▶ [Instructions for the task] Copy the data below in full, exactly as it appears.

Stored dataset items

--- START ---

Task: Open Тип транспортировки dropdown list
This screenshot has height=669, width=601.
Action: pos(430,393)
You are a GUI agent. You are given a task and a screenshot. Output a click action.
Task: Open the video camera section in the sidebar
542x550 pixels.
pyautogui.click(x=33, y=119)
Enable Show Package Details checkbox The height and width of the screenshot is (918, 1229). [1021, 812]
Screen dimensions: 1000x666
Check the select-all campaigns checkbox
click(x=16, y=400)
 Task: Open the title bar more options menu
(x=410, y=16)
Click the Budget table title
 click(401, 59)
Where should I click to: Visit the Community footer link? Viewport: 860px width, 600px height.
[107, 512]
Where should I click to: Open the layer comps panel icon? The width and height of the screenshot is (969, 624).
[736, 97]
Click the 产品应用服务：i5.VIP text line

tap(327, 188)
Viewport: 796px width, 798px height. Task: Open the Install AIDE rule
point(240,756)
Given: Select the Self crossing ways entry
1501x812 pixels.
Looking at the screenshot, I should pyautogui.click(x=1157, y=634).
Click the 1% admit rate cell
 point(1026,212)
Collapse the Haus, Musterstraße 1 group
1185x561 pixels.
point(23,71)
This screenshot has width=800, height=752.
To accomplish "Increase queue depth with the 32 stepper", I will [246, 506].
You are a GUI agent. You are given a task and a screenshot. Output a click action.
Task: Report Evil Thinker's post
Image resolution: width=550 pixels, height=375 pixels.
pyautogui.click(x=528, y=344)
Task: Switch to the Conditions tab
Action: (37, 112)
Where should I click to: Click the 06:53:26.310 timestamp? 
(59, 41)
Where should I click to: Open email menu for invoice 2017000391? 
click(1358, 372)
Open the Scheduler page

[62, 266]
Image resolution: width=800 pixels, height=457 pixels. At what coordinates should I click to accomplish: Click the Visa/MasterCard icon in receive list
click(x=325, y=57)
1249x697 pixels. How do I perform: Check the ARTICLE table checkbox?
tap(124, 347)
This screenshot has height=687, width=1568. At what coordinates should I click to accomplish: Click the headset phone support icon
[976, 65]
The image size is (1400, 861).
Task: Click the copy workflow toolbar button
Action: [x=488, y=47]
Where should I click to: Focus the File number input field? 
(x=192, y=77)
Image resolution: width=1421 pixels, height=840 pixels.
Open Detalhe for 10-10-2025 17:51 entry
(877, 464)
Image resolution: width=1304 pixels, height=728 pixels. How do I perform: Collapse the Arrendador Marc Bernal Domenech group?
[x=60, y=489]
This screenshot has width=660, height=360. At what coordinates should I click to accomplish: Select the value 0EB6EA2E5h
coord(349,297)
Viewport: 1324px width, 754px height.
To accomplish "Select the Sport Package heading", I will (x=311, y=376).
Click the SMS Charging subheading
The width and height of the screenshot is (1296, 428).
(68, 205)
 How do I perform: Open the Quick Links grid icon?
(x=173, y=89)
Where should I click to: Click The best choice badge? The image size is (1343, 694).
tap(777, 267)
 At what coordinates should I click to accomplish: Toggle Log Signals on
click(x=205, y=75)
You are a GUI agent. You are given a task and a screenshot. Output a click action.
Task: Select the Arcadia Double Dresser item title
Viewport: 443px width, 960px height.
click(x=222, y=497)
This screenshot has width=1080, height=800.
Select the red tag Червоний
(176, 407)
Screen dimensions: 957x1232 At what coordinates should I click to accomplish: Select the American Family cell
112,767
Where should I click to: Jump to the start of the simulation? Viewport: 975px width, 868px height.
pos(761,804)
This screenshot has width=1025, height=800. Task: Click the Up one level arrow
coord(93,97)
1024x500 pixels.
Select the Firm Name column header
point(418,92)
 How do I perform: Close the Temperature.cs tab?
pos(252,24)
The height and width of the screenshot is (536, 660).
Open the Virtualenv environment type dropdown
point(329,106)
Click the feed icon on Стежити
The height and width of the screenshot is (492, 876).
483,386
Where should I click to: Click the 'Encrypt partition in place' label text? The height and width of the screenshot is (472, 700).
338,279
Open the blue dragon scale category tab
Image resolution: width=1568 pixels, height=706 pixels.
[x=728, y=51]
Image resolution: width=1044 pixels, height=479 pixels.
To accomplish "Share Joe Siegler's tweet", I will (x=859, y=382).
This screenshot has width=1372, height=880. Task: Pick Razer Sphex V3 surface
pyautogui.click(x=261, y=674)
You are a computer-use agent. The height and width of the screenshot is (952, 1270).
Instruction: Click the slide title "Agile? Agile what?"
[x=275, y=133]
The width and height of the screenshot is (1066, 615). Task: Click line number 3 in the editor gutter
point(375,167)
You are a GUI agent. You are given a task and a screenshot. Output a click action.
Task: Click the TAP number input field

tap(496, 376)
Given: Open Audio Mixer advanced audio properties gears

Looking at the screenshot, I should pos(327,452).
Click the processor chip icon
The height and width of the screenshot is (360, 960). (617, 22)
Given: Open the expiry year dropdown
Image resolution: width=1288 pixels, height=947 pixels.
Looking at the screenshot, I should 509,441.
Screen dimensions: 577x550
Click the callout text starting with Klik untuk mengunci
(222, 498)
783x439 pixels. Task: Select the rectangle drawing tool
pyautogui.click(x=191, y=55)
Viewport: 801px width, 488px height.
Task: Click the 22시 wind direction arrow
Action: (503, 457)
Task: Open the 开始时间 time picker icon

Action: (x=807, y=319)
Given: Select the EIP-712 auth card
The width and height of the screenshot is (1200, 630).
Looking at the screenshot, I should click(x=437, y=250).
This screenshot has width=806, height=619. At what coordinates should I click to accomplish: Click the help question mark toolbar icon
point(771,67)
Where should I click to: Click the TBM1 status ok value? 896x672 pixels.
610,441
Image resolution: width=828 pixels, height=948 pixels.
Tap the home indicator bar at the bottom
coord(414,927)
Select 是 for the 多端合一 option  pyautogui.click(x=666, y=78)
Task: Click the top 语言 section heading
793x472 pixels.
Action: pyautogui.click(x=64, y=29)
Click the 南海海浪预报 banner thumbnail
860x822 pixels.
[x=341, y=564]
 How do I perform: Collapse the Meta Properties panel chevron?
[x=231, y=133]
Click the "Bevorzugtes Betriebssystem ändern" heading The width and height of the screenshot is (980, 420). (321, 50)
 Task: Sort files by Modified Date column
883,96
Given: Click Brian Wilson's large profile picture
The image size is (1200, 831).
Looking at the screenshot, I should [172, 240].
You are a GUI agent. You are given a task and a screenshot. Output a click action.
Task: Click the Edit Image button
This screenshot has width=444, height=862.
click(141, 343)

--- END ---

▶ [Written reply]
Task: Open Тип транспортировки dropdown list
This screenshot has height=669, width=601.
Action: pos(430,393)
You are a GUI agent. You are given a task and a screenshot. Output a click action.
Task: Open the video camera section in the sidebar
542x550 pixels.
pyautogui.click(x=33, y=119)
Enable Show Package Details checkbox The height and width of the screenshot is (918, 1229). [1021, 812]
Screen dimensions: 1000x666
Check the select-all campaigns checkbox
click(x=16, y=400)
 Task: Open the title bar more options menu
(x=410, y=16)
Click the Budget table title
 click(401, 59)
Where should I click to: Visit the Community footer link? Viewport: 860px width, 600px height.
[107, 512]
Where should I click to: Open the layer comps panel icon? The width and height of the screenshot is (969, 624).
[736, 97]
Click the 产品应用服务：i5.VIP text line

tap(327, 188)
Viewport: 796px width, 798px height. Task: Open the Install AIDE rule
point(240,756)
Given: Select the Self crossing ways entry
1501x812 pixels.
Looking at the screenshot, I should pyautogui.click(x=1157, y=634).
Click the 1% admit rate cell
 point(1026,212)
Collapse the Haus, Musterstraße 1 group
1185x561 pixels.
point(23,71)
This screenshot has width=800, height=752.
To accomplish "Increase queue depth with the 32 stepper", I will [246, 506].
You are a GUI agent. You are given a task and a screenshot. Output a click action.
Task: Report Evil Thinker's post
Image resolution: width=550 pixels, height=375 pixels.
pyautogui.click(x=528, y=344)
Task: Switch to the Conditions tab
Action: (37, 112)
Where should I click to: Click the 06:53:26.310 timestamp? 
(59, 41)
Where should I click to: Open email menu for invoice 2017000391? 
click(1358, 372)
Open the Scheduler page

[62, 266]
Image resolution: width=800 pixels, height=457 pixels. At what coordinates should I click to accomplish: Click the Visa/MasterCard icon in receive list
click(x=325, y=57)
1249x697 pixels. How do I perform: Check the ARTICLE table checkbox?
tap(124, 347)
This screenshot has height=687, width=1568. At what coordinates should I click to accomplish: Click the headset phone support icon
[976, 65]
The image size is (1400, 861).
Task: Click the copy workflow toolbar button
Action: [x=488, y=47]
Where should I click to: Focus the File number input field? 
(x=192, y=77)
Image resolution: width=1421 pixels, height=840 pixels.
Open Detalhe for 10-10-2025 17:51 entry
(877, 464)
Image resolution: width=1304 pixels, height=728 pixels. How do I perform: Collapse the Arrendador Marc Bernal Domenech group?
[x=60, y=489]
This screenshot has width=660, height=360. At what coordinates should I click to accomplish: Select the value 0EB6EA2E5h
coord(349,297)
Viewport: 1324px width, 754px height.
To accomplish "Select the Sport Package heading", I will (x=311, y=376).
Click the SMS Charging subheading
The width and height of the screenshot is (1296, 428).
(68, 205)
 How do I perform: Open the Quick Links grid icon?
(x=173, y=89)
Where should I click to: Click The best choice badge? The image size is (1343, 694).
tap(777, 267)
 At what coordinates should I click to accomplish: Toggle Log Signals on
click(x=205, y=75)
You are a GUI agent. You are given a task and a screenshot. Output a click action.
Task: Select the Arcadia Double Dresser item title
Viewport: 443px width, 960px height.
click(x=222, y=497)
This screenshot has width=1080, height=800.
Select the red tag Червоний
(176, 407)
Screen dimensions: 957x1232 At what coordinates should I click to accomplish: Select the American Family cell
112,767
Where should I click to: Jump to the start of the simulation? Viewport: 975px width, 868px height.
pos(761,804)
This screenshot has width=1025, height=800. Task: Click the Up one level arrow
coord(93,97)
1024x500 pixels.
Select the Firm Name column header
point(418,92)
 How do I perform: Close the Temperature.cs tab?
pos(252,24)
The height and width of the screenshot is (536, 660).
Open the Virtualenv environment type dropdown
point(329,106)
Click the feed icon on Стежити
The height and width of the screenshot is (492, 876).
483,386
Where should I click to: Click the 'Encrypt partition in place' label text? The height and width of the screenshot is (472, 700).
338,279
Open the blue dragon scale category tab
Image resolution: width=1568 pixels, height=706 pixels.
[x=728, y=51]
Image resolution: width=1044 pixels, height=479 pixels.
To accomplish "Share Joe Siegler's tweet", I will (x=859, y=382).
This screenshot has width=1372, height=880. Task: Pick Razer Sphex V3 surface
pyautogui.click(x=261, y=674)
You are a computer-use agent. The height and width of the screenshot is (952, 1270).
Instruction: Click the slide title "Agile? Agile what?"
[x=275, y=133]
The width and height of the screenshot is (1066, 615). Task: Click line number 3 in the editor gutter
point(375,167)
You are a GUI agent. You are given a task and a screenshot. Output a click action.
Task: Click the TAP number input field

tap(496, 376)
Given: Open Audio Mixer advanced audio properties gears

Looking at the screenshot, I should pos(327,452).
Click the processor chip icon
The height and width of the screenshot is (360, 960). (617, 22)
Given: Open the expiry year dropdown
Image resolution: width=1288 pixels, height=947 pixels.
Looking at the screenshot, I should 509,441.
Screen dimensions: 577x550
Click the callout text starting with Klik untuk mengunci
(222, 498)
783x439 pixels. Task: Select the rectangle drawing tool
pyautogui.click(x=191, y=55)
Viewport: 801px width, 488px height.
Task: Click the 22시 wind direction arrow
Action: (503, 457)
Task: Open the 开始时间 time picker icon

Action: (x=807, y=319)
Given: Select the EIP-712 auth card
The width and height of the screenshot is (1200, 630).
Looking at the screenshot, I should click(x=437, y=250).
This screenshot has width=806, height=619. At what coordinates should I click to accomplish: Click the help question mark toolbar icon
point(771,67)
Where should I click to: Click the TBM1 status ok value? 896x672 pixels.
610,441
Image resolution: width=828 pixels, height=948 pixels.
Tap the home indicator bar at the bottom
coord(414,927)
Select 是 for the 多端合一 option  pyautogui.click(x=666, y=78)
Task: Click the top 语言 section heading
793x472 pixels.
Action: pyautogui.click(x=64, y=29)
Click the 南海海浪预报 banner thumbnail
860x822 pixels.
[x=341, y=564]
 How do I perform: Collapse the Meta Properties panel chevron?
[x=231, y=133]
Click the "Bevorzugtes Betriebssystem ändern" heading The width and height of the screenshot is (980, 420). (321, 50)
 Task: Sort files by Modified Date column
883,96
Given: Click Brian Wilson's large profile picture
The image size is (1200, 831).
Looking at the screenshot, I should [172, 240].
You are a GUI agent. You are given a task and a screenshot. Output a click action.
Task: Click the Edit Image button
This screenshot has width=444, height=862.
click(141, 343)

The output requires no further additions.